Rows of pointing data:
|---|
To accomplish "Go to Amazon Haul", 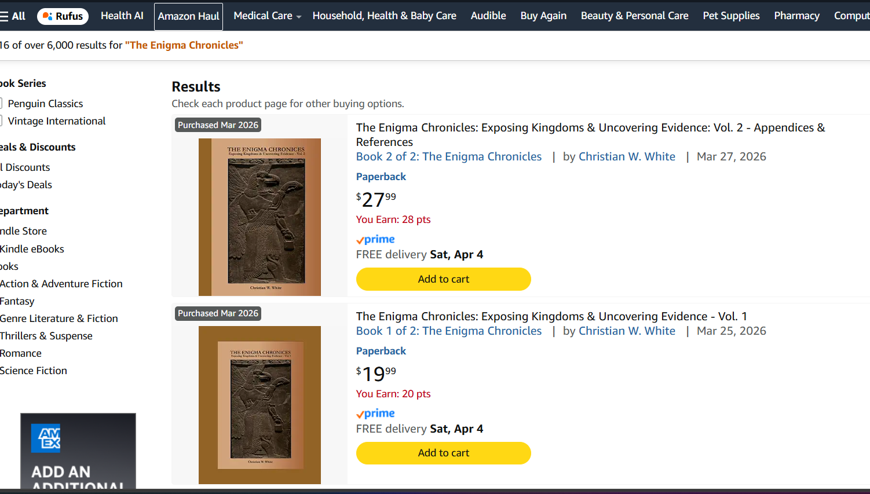I will (x=188, y=16).
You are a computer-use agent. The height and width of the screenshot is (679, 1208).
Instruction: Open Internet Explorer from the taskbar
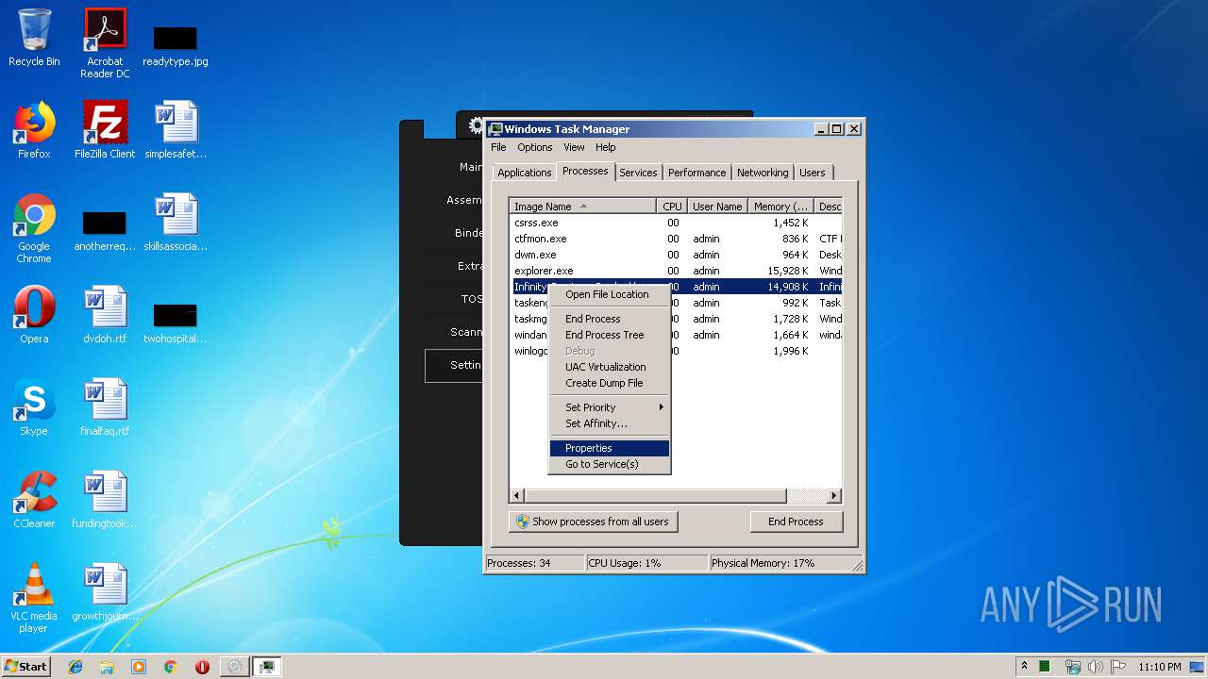76,667
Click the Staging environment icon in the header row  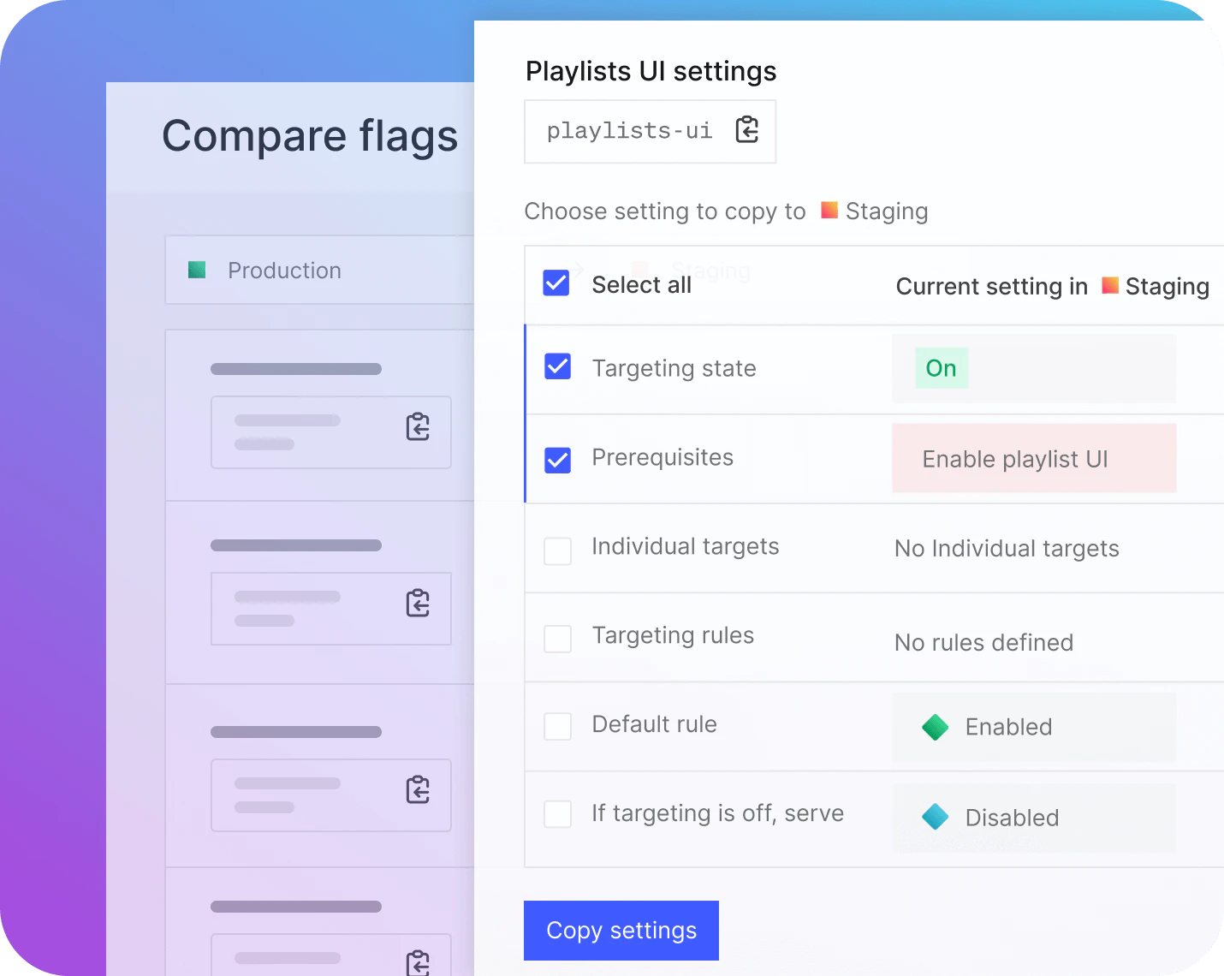[1111, 285]
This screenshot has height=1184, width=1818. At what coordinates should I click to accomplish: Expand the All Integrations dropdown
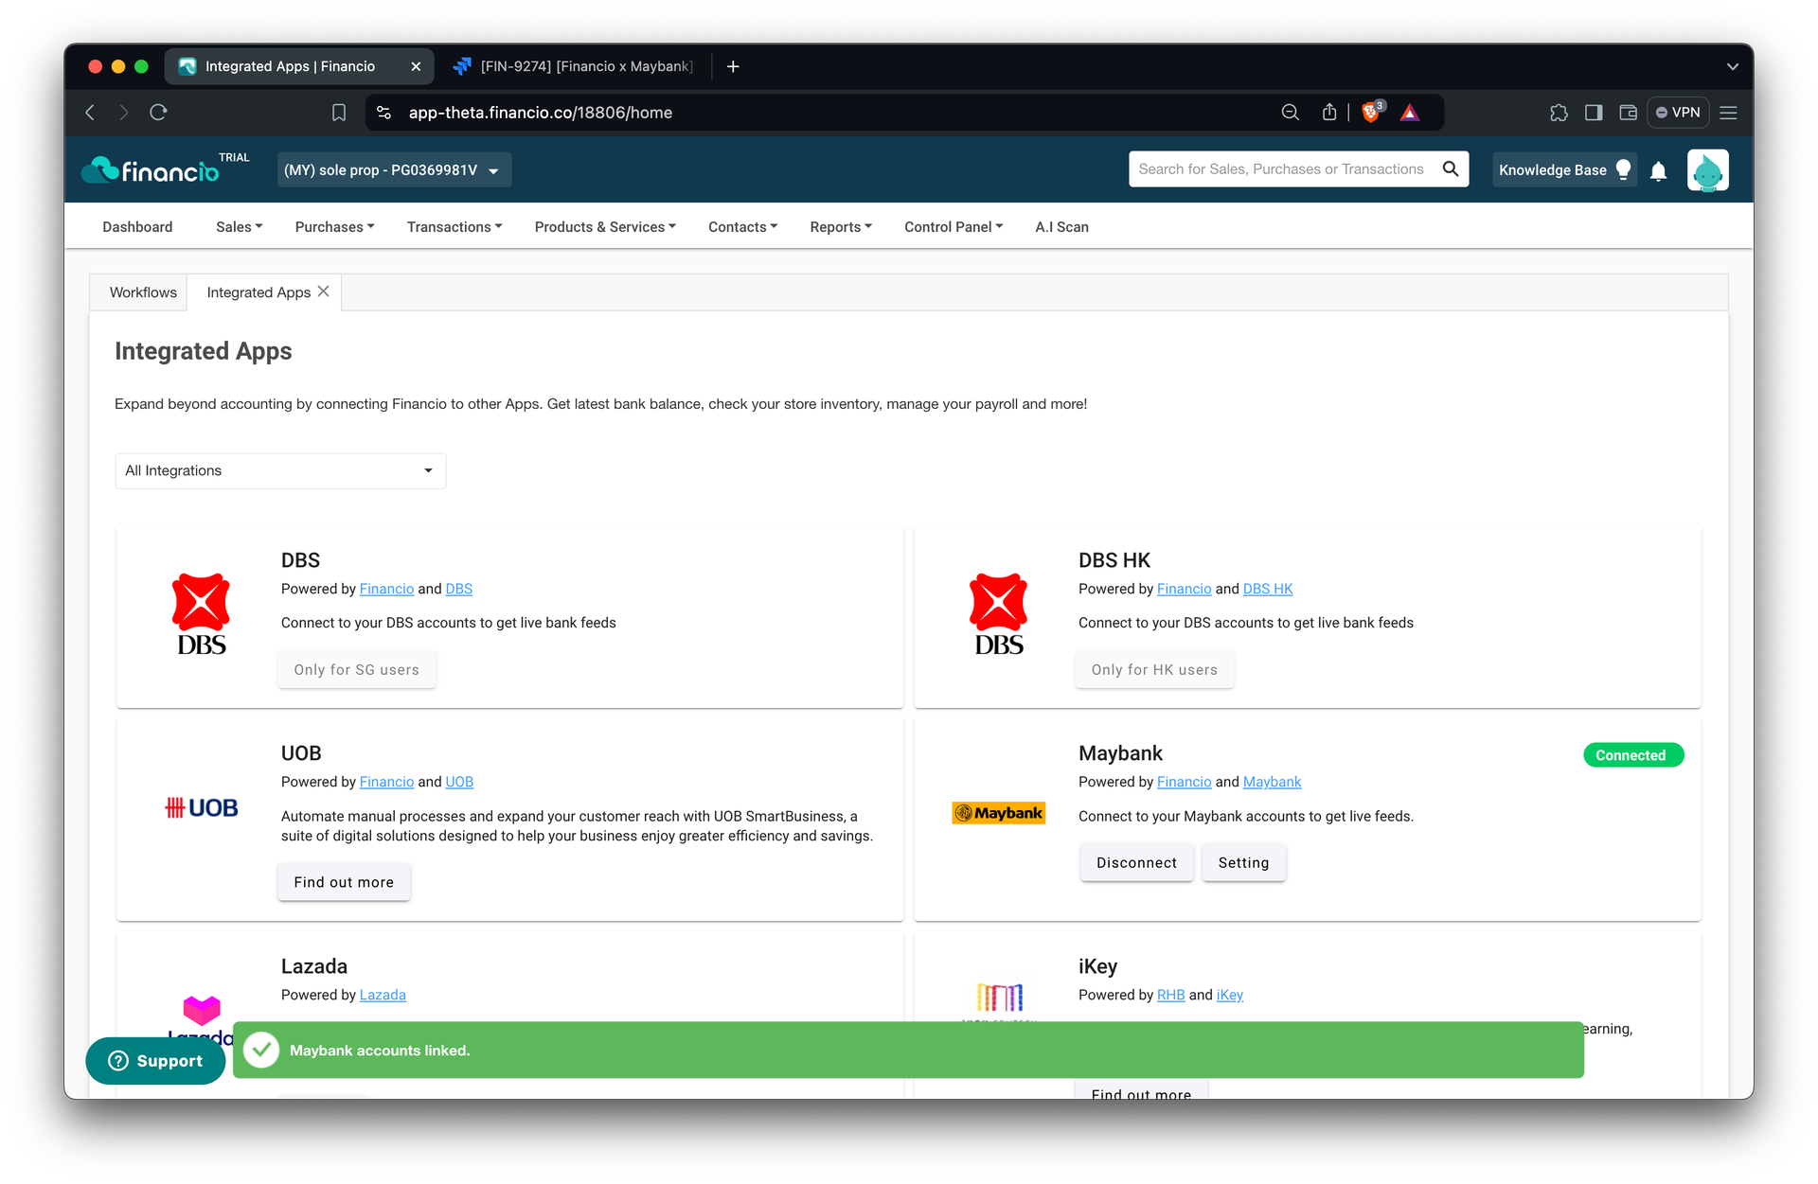(x=280, y=470)
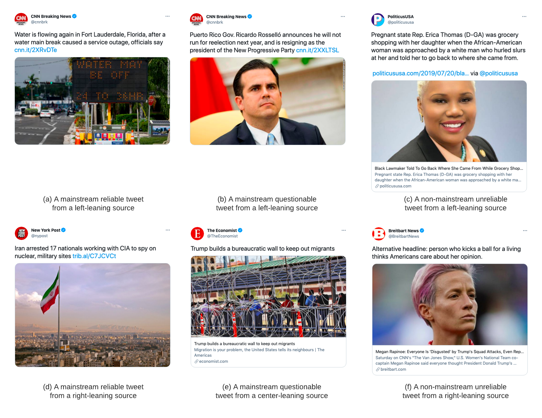
Task: Open the more menu on The Economist tweet
Action: point(344,230)
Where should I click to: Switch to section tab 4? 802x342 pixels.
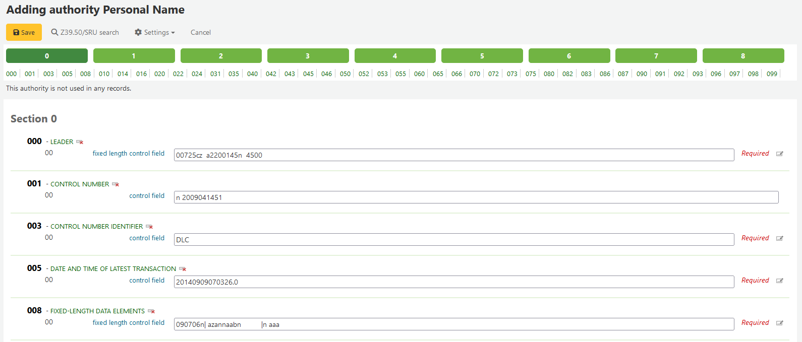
|---|
# [GIVEN TASK]
Rewrite the entries from the line with "This screenshot has" up to and including the line with "Action: point(344,230)", swapping "Expand" for "Collapse" and keeping everything else identical. Omit the pictures from your output.

# [RESPONSE FOR THIS EXERCISE]
This screenshot has height=1184, width=1818. At what coordinates should I click to accomplish: Collapse the All Integrations dropdown
(x=280, y=470)
Task: Open the more menu on The Economist tweet
Action: point(344,230)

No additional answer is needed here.